In 2000, Burke was drafted in the MLS (Major League Soccer) Superdraft by D.C. United. He played in seven games before being released and re-signed by the Dallas Burn. The major league step up was sobering for Burke. “D.C. United is one of the most well known teams,” he says. “You are playing with guys you watch on television.”
He soon found that playing in the MLS could be overwhelming. “I was a small fish in a big pond,” he says. “I was never sure how things were going. My nerves got the best of me. I never settled into being comfortable.” Since leaving the MLS, Burke has turned down several chances to go back. “I wanted to stay in one place and pursue coaching,” he says. “The risk of going back there wasn’t worth it.”
Burke, who has been referred to as a “technically gifted soccer player” by teammates, had his first full season with the Kickers in 2001. Since then he has been named Supporter’s Choice MVP five consecutive times and Player’s Choice MVP twice. In 2006 and 2008, he won both awards. He started in his post as assistant technical director with the Richmond Kickers Youth Soccer Club during the 2003-04 season.

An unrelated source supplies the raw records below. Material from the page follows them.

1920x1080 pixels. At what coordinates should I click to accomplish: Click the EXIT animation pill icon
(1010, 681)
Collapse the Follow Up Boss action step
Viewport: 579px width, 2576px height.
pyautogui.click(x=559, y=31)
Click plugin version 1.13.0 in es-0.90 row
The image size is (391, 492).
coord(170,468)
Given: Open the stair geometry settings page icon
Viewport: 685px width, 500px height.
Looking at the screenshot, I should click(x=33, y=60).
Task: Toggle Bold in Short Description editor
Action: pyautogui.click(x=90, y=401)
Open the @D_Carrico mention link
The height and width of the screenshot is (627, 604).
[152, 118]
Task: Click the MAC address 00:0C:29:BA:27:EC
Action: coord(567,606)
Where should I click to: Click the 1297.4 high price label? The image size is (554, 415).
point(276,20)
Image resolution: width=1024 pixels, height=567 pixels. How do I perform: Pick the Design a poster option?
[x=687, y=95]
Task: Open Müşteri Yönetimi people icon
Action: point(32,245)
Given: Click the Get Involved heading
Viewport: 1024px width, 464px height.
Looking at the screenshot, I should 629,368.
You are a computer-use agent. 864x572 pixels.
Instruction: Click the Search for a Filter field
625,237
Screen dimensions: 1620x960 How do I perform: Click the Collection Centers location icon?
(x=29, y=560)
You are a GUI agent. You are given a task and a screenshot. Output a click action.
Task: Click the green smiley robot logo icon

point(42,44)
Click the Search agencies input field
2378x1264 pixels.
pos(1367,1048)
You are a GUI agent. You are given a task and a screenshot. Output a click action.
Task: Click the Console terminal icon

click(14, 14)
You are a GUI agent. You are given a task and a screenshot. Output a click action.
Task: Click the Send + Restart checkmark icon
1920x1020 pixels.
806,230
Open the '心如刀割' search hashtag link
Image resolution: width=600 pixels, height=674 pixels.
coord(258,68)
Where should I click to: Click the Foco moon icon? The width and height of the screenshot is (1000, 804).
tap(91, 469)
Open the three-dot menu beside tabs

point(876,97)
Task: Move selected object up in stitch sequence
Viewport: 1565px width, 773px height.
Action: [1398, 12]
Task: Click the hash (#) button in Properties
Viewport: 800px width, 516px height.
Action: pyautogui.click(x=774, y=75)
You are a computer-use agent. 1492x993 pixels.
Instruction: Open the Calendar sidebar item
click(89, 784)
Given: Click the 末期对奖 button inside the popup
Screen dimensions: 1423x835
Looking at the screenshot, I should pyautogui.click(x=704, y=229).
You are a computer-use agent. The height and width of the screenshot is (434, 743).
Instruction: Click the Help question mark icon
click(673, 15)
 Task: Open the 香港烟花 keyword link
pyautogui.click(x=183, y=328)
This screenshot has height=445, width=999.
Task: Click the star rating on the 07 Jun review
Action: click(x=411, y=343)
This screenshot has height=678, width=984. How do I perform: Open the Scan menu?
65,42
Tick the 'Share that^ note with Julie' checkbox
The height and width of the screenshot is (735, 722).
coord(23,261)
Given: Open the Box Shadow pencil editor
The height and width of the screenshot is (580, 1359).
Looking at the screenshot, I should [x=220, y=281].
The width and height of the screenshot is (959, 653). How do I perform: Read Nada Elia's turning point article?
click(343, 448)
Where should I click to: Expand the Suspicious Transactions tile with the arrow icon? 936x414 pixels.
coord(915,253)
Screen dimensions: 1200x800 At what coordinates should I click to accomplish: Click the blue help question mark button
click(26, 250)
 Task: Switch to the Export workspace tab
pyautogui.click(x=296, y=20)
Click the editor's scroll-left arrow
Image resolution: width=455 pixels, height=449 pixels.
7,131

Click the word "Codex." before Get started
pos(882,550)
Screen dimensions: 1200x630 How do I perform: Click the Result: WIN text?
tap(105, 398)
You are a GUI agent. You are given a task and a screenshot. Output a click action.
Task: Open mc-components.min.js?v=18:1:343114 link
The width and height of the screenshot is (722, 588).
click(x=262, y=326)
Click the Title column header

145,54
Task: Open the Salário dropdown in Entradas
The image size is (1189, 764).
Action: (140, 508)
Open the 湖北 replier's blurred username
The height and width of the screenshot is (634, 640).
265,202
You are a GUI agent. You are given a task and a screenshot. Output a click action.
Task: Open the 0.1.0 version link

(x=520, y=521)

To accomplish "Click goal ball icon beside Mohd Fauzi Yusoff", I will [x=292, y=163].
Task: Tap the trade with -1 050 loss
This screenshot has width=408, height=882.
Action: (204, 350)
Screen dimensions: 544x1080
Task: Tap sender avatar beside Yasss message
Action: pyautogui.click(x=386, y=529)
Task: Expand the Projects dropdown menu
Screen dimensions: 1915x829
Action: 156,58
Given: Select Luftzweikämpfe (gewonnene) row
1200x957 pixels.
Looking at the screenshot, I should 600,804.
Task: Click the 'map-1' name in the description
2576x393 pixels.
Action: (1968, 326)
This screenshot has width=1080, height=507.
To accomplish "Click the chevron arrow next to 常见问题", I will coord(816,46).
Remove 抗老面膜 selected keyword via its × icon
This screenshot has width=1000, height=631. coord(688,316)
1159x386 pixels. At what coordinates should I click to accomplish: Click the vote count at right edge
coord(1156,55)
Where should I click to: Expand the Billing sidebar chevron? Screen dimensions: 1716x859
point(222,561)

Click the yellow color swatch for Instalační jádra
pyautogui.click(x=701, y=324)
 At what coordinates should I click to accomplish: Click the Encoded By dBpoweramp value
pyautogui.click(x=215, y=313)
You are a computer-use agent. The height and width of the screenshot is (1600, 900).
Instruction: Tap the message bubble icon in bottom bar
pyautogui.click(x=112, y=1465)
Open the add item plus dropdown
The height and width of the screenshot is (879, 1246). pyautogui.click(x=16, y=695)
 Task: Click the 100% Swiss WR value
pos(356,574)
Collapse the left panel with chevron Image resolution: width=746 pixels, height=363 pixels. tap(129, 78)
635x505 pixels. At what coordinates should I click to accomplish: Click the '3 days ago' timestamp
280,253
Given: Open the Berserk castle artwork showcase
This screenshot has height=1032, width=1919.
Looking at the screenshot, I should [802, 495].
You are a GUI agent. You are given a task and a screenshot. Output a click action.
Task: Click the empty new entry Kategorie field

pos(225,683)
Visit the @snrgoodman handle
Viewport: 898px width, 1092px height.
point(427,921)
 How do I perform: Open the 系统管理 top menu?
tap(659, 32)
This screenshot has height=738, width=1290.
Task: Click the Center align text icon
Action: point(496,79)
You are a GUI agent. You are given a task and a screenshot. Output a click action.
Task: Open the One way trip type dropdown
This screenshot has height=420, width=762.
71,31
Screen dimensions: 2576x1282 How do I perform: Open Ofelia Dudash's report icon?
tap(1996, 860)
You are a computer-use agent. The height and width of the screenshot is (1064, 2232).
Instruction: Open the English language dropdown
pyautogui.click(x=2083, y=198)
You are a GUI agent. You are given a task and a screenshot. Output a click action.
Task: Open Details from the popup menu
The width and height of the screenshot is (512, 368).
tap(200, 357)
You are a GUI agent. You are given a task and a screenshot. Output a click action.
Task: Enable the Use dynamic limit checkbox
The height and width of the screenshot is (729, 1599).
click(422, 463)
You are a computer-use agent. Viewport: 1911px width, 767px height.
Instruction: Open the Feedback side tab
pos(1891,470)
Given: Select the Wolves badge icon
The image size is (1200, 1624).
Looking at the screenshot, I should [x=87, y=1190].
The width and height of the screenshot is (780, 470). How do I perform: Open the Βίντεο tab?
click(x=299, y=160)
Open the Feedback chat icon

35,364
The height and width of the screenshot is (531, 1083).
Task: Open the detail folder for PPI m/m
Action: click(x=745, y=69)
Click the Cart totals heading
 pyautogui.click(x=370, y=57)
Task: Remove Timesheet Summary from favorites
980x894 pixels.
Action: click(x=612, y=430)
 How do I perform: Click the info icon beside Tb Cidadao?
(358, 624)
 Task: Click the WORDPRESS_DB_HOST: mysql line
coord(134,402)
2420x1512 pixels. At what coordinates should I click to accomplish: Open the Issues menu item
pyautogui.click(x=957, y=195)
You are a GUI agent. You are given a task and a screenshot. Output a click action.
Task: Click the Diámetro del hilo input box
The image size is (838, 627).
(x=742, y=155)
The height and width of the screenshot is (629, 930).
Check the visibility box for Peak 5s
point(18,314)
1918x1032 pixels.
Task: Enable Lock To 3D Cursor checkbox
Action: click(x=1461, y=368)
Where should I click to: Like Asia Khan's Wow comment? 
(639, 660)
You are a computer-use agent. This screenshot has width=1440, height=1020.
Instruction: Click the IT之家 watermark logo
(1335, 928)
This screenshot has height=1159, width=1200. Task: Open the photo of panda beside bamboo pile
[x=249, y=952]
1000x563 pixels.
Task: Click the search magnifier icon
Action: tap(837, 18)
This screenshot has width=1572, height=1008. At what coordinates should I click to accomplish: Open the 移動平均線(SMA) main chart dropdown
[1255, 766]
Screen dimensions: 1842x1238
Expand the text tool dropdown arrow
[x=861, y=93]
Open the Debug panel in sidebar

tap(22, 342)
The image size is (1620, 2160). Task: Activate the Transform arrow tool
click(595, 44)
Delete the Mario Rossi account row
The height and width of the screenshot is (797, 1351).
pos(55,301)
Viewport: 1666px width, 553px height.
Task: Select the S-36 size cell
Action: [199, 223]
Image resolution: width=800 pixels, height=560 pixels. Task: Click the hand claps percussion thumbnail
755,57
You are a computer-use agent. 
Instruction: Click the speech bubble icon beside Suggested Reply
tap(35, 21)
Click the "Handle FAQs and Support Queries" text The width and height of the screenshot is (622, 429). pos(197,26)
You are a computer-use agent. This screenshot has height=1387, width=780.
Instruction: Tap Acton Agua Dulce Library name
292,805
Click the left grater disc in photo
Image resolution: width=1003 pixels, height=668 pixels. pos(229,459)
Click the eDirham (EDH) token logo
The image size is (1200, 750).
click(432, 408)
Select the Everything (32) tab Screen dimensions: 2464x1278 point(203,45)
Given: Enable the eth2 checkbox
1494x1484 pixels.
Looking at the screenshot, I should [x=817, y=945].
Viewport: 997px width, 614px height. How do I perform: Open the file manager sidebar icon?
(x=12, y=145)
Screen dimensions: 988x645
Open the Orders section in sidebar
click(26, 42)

Leigh Cowlishaw, director of soccer and head coach of the pro team, recognizes Burke’s coaching talent. “One of the big reasons we love having him as part of the Kickers is he is such a positive role model with younger players. What sets him apart is that he is able to demonstrate the skills required for the kids and also on the field. He loves working with kids, coaching, directing and teaching the next generation of soccer players.”
Coaching, for Burke, is more than teaching the sport to kids; it also helps them learn life skills. “To a certain degree you are their soccer coach but you are helping them try to be better individuals,” he says. “If they look up to me as their coach and hear from me the same things their parents are telling them, it might make an impression.”
Burke is always aware of what he says when he’s coaching and how he handles himself because he understands that kids are impressionable. “Sometimes I lose sight of how much they look up to me because I am their coach,” he says. “There are times when I leave the game and think ‘Was I a little too hard?’ Sometimes being in the moment gets the best of you.”
He admits he is impatient. “I have no patience with everyday things like traffic,” he says, adding that his dad was impatient, as well. Ever since he was young, Burke has wanted to be like his father, Robert. “We are very close. We talk every day. I guess I’m following in my dad’s footsteps. My life is not My life anymore; everything I do is for my kids.”
When it comes to youth soccer, Burke has some strong beliefs. One involves competition. He doesn’t agree with organizations that hand out trophies to every player at the end of the season. “Losing is a valuable lesson. It helps form who you are,” he says. “I do think you should be rewarded for your work and that is the coach’s job and the parents’ job.”
He also believes that parents can become too involved in their children’s participation in sports, both on and off the field. “The easiest way for a kid not to enjoy soccer is to be forced to do it,” he says. “Parents should drop their kids off and go somewhere else during practice and let the coach coach and their kids socially interact with other kids. If kids get conflicting information on the sideline, it’s hard for them.”
At 33, Burke is contemplating his own future as a soccer player. This is his last year under contract. “Whether I come back is a question mark,” he says.
When it comes to his own kids playing soccer, the verdict is still out, he says. “There is a huge part of me that wants them to play soccer and a huge part that doesn’t, just because I played professional soccer. I don’t want them to have to live up to that.”